• [Instructions to follow]
Pick each line containing "agent" out of the records.
+++
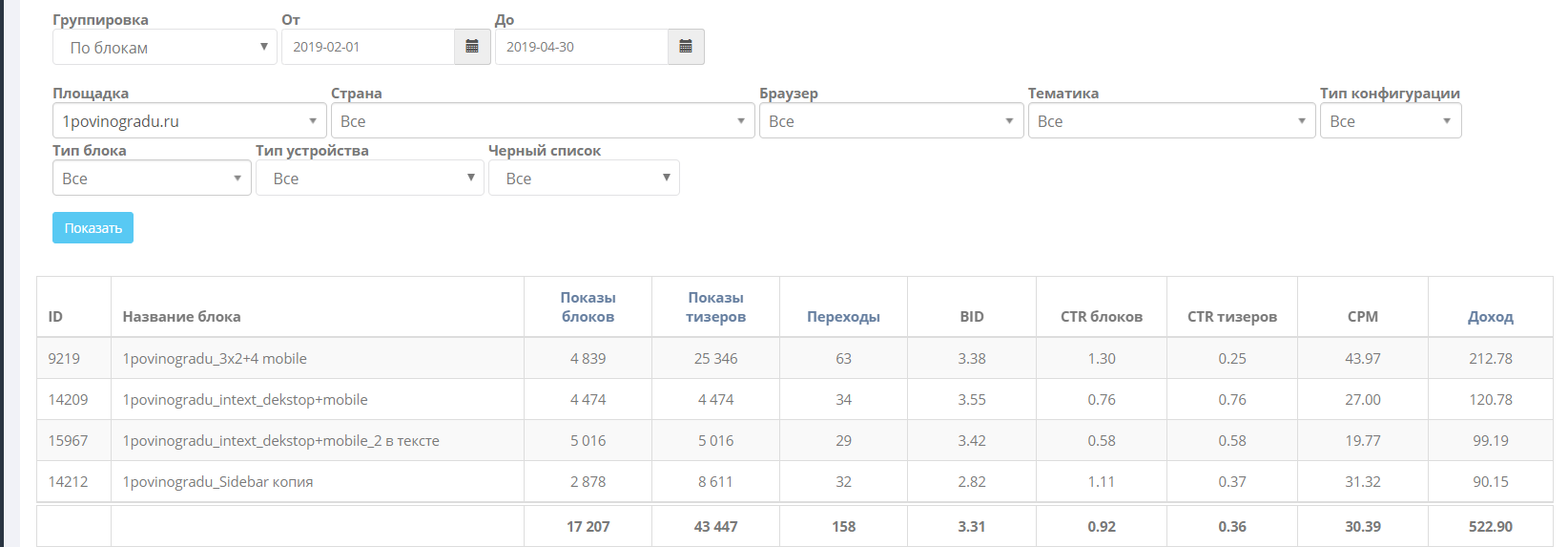
Task: Click the От date field 2019-02-01
Action: pos(368,47)
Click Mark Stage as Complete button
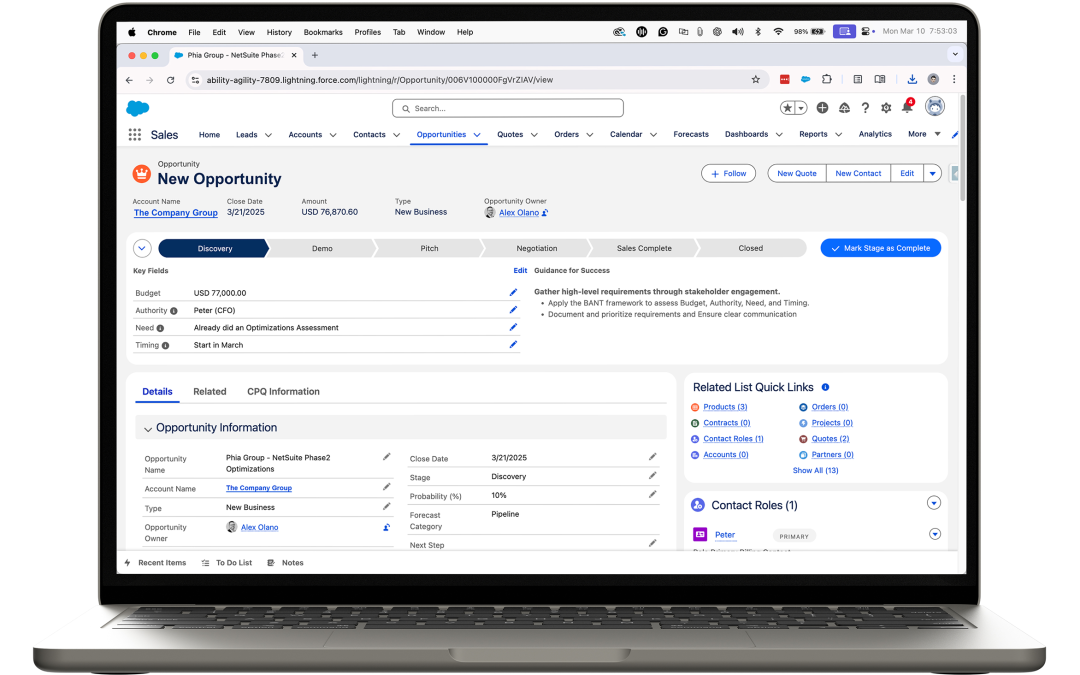The width and height of the screenshot is (1080, 675). point(880,248)
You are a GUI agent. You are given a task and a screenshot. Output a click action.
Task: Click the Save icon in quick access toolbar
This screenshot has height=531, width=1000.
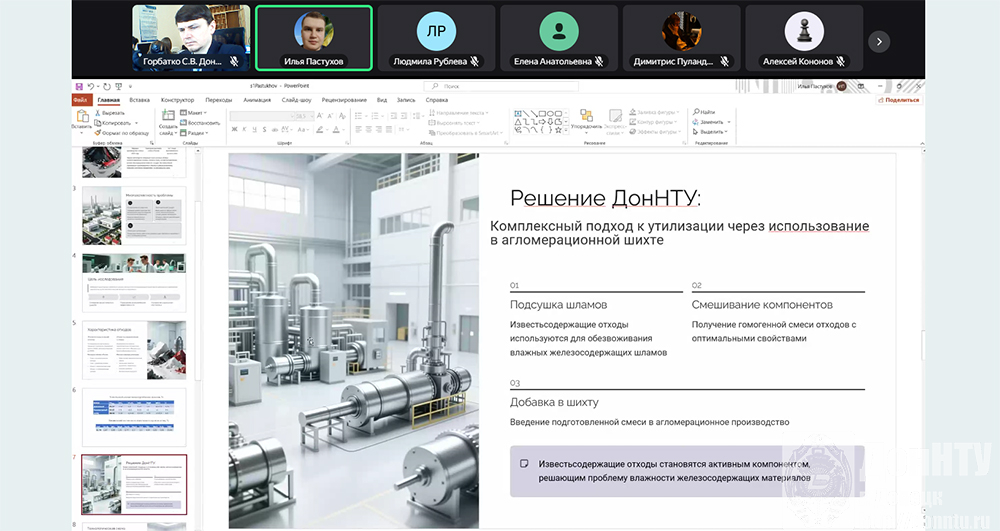(79, 87)
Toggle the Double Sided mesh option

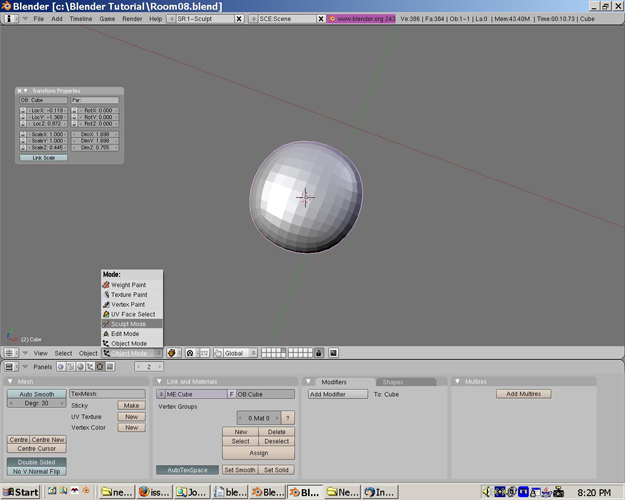point(36,462)
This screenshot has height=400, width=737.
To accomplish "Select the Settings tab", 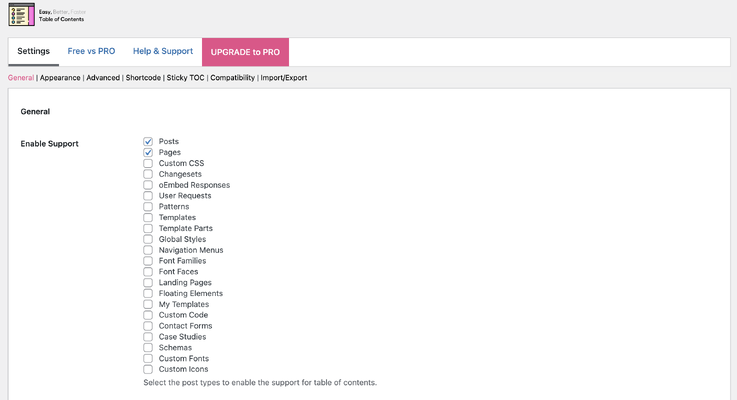I will (33, 51).
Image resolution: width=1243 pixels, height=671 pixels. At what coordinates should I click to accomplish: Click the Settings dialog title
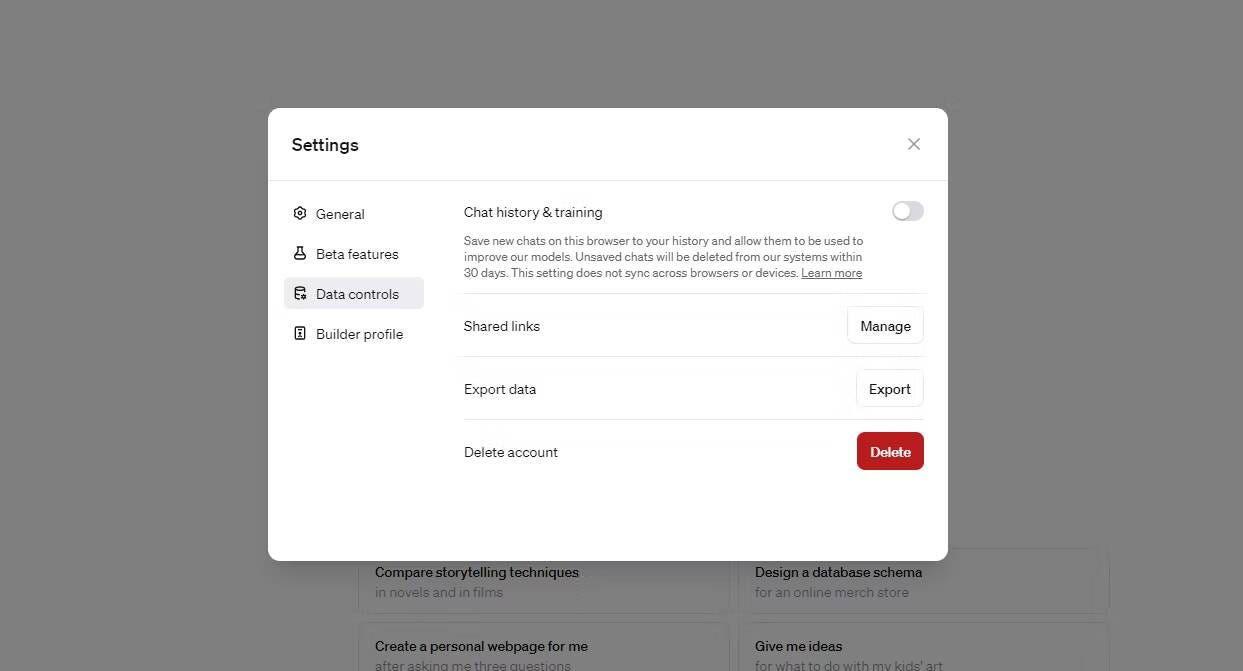pos(325,145)
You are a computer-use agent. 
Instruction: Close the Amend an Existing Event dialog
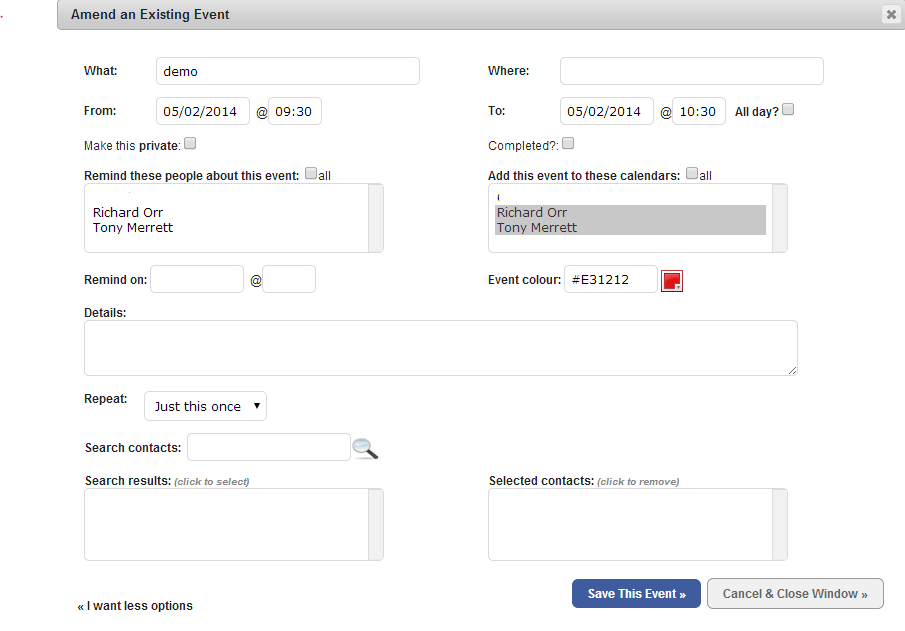(x=891, y=14)
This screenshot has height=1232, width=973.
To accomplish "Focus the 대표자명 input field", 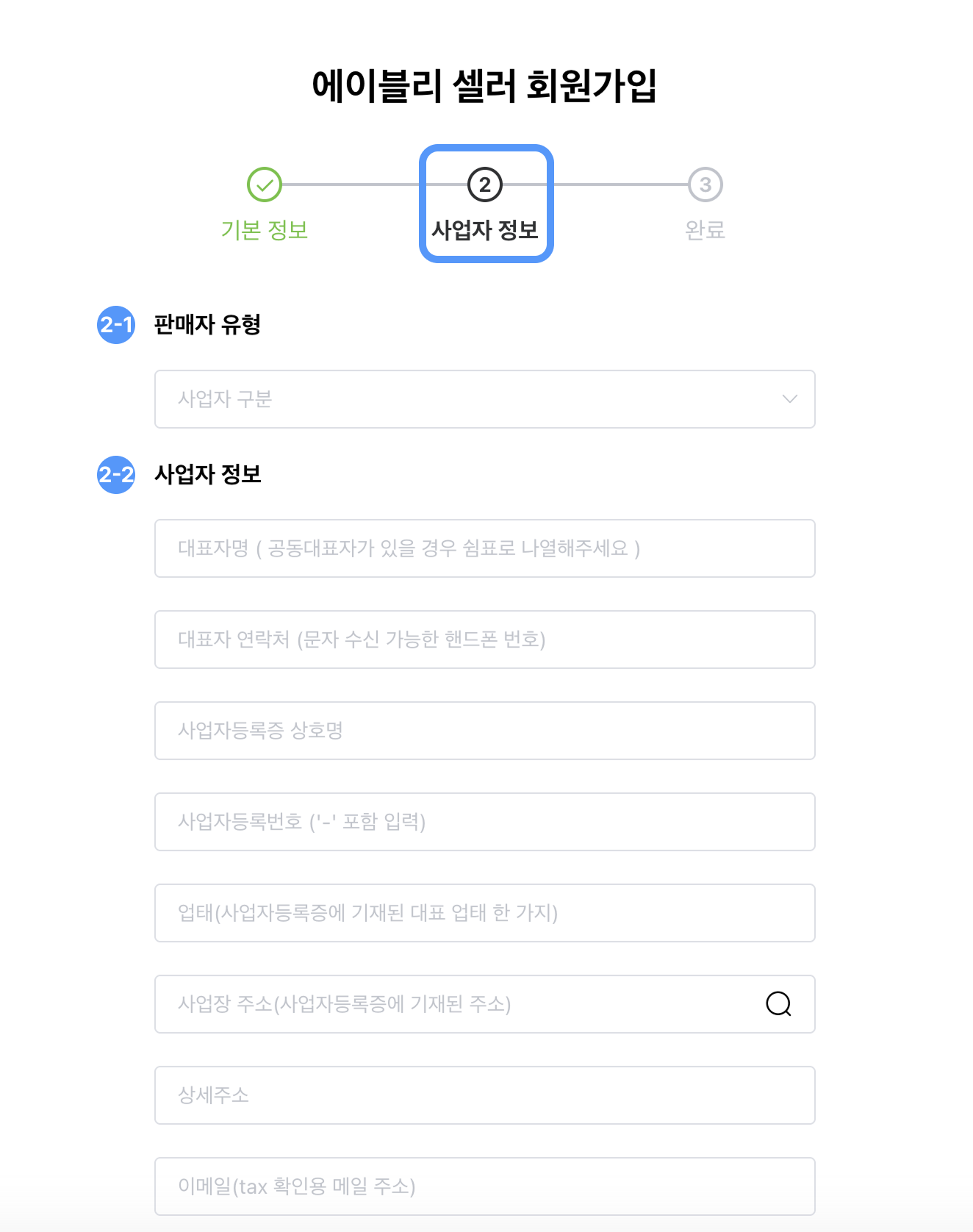I will (x=485, y=548).
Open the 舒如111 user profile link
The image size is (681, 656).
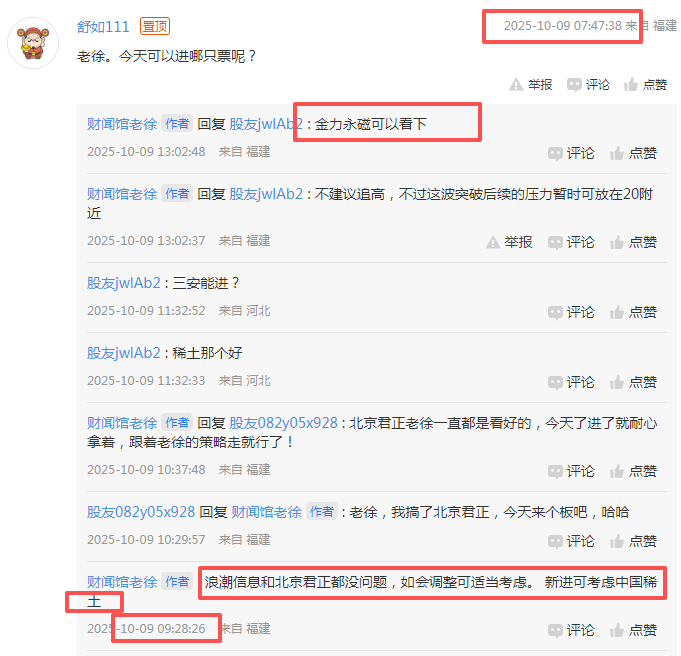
+++
• [Response to this exercise]
You are a GUI agent. You are given a task and a screenshot. Output a click action.
You are a computer-use agent. 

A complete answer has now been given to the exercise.